The first-ever CNV analysis in Latin American Parkinson's disease patients
Elif Irem Sarihan1, Lisa-Marie Niestroj2, Eduardo Perez-Palma1, Miguel Inca-Martinez1
Dennis Lal1,2,3,4, Ignacio F. Mata1 on behalf of the Latin American Research consortium on the Genetics of Parkinson’s Disease (LARGE-PD)
1Genomic Medicine Institute, Cleveland Clinic, Cleveland, OH
2Cologne Center for Genomics, University of Cologne, Germany
3Stanley Center for Psychiatric Research, Broad Institute of MIT & Harvard, Cambridge, MA
4Epilepsy Center & Department of Neurology, Neurological Institute, Cleveland Clinic, Cleveland, OH
Rationale: Identification of copy number variants (CNVs) in Parkinson’s disease (PD) patients has not been investigated well enough, especially in non-European populations. Despite the fact that the incidence of PD has been found highest among Hispanics (16.6 per 100,000), little is known about the frequency and characteristics of CNVs in Latino PD patients.
Methods: We selected 1,504 patients from the Latin American Research Consortium on the Genetics of PD (LARGE-PD), including samples from Brazil, Colombia, Peru, Uruguay, and Chile. We genotyped 1,779,819 single nucleotide polymorphisms (SNPs) using the Illumina Multi-Ethnic Global Array. The final dataset after quality control included 1,412 samples with 767 cases and 645 controls. CNVs were called using PennCNV and annotated with both known PD and dementia-related genes, and with RefSeq genes.

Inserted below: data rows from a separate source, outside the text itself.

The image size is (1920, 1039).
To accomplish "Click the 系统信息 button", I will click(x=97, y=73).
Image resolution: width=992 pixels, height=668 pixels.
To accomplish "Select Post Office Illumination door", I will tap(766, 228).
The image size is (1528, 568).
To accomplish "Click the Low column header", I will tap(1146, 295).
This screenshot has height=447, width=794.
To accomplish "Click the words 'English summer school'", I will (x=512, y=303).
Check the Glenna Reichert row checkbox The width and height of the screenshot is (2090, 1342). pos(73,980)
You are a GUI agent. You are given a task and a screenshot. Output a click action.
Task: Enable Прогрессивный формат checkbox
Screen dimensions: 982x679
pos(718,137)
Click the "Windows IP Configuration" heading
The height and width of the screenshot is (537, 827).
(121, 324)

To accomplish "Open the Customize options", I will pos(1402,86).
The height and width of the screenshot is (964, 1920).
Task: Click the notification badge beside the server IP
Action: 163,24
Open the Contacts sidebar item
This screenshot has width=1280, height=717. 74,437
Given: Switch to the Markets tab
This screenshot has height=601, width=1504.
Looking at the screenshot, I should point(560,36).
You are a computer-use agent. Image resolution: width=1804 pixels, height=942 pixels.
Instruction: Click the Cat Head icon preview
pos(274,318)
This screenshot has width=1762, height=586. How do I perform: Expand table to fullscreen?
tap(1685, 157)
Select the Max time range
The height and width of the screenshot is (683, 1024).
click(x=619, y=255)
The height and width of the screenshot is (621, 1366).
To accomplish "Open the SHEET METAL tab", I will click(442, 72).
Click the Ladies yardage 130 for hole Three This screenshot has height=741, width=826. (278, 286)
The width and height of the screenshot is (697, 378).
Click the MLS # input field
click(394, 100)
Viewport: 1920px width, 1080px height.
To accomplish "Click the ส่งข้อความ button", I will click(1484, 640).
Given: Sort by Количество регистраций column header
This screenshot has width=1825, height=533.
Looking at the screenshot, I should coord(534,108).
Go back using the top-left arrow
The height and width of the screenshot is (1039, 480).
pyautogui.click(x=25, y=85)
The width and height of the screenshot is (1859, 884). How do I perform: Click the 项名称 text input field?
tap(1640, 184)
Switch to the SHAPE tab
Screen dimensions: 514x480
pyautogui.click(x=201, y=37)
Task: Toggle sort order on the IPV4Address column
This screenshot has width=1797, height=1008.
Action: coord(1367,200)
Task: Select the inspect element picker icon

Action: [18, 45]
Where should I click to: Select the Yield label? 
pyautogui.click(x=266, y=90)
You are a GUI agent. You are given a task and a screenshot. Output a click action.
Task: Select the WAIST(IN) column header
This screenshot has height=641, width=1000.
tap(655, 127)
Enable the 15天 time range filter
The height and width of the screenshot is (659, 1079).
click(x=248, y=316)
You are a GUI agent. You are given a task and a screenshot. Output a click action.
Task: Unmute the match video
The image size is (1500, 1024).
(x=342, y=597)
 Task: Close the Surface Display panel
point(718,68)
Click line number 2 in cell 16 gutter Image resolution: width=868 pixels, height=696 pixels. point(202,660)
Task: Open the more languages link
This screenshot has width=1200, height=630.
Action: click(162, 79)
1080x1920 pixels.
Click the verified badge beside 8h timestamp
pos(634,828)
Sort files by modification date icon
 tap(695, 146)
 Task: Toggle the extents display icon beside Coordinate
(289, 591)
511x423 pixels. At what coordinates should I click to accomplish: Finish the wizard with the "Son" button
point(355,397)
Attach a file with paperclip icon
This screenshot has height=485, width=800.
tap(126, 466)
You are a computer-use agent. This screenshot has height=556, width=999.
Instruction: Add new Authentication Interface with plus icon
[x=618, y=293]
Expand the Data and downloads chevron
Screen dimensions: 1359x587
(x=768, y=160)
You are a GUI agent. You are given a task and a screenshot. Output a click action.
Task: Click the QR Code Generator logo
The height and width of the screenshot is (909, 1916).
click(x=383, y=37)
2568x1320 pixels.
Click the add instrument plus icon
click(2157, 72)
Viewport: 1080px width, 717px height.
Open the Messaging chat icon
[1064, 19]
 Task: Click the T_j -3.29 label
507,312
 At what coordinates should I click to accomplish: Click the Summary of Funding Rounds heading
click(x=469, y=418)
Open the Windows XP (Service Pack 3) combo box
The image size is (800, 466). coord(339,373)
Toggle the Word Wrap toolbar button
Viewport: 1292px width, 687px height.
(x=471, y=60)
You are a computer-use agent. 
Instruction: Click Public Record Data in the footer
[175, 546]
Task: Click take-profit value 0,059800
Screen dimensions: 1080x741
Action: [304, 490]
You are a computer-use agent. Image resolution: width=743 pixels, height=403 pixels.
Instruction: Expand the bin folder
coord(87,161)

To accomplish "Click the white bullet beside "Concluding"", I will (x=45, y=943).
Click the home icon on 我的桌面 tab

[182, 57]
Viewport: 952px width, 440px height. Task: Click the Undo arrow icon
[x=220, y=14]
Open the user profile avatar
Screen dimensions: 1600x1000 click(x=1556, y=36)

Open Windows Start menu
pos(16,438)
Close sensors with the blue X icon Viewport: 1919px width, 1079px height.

Results: CNV burden analysis including all CNVs showed no difference between PD patients vs controls (OR: 0.9, 95% CI: 0.8 – 1.2), whereas burden with only known PD genes showed that PD patients had significantly more CNVs in known PD genes compared to controls (p < 0.001, OR: 2.9, 95% CI: 1.7 -5.1). When we focused on likely pathogenic CNVs that are larger than > 1Mb, we detected 66 CNVs in PD patients vs 28 in controls (p < 0.001, 95 % CI: 1.5 - 3.8).
Summary: Here we present the first-ever CNV analysis in Latin American PD patients. We found that PD patients are enriched with large and rare CNVs as well as CNVs affecting known PD genes. In sum, our work will provide a new perspective for understanding the genetic architecture and differences in these underrepresented populations. Expanding the diversity of genetic associations will make tailored treatments based on genetic profiles available to this type of patients.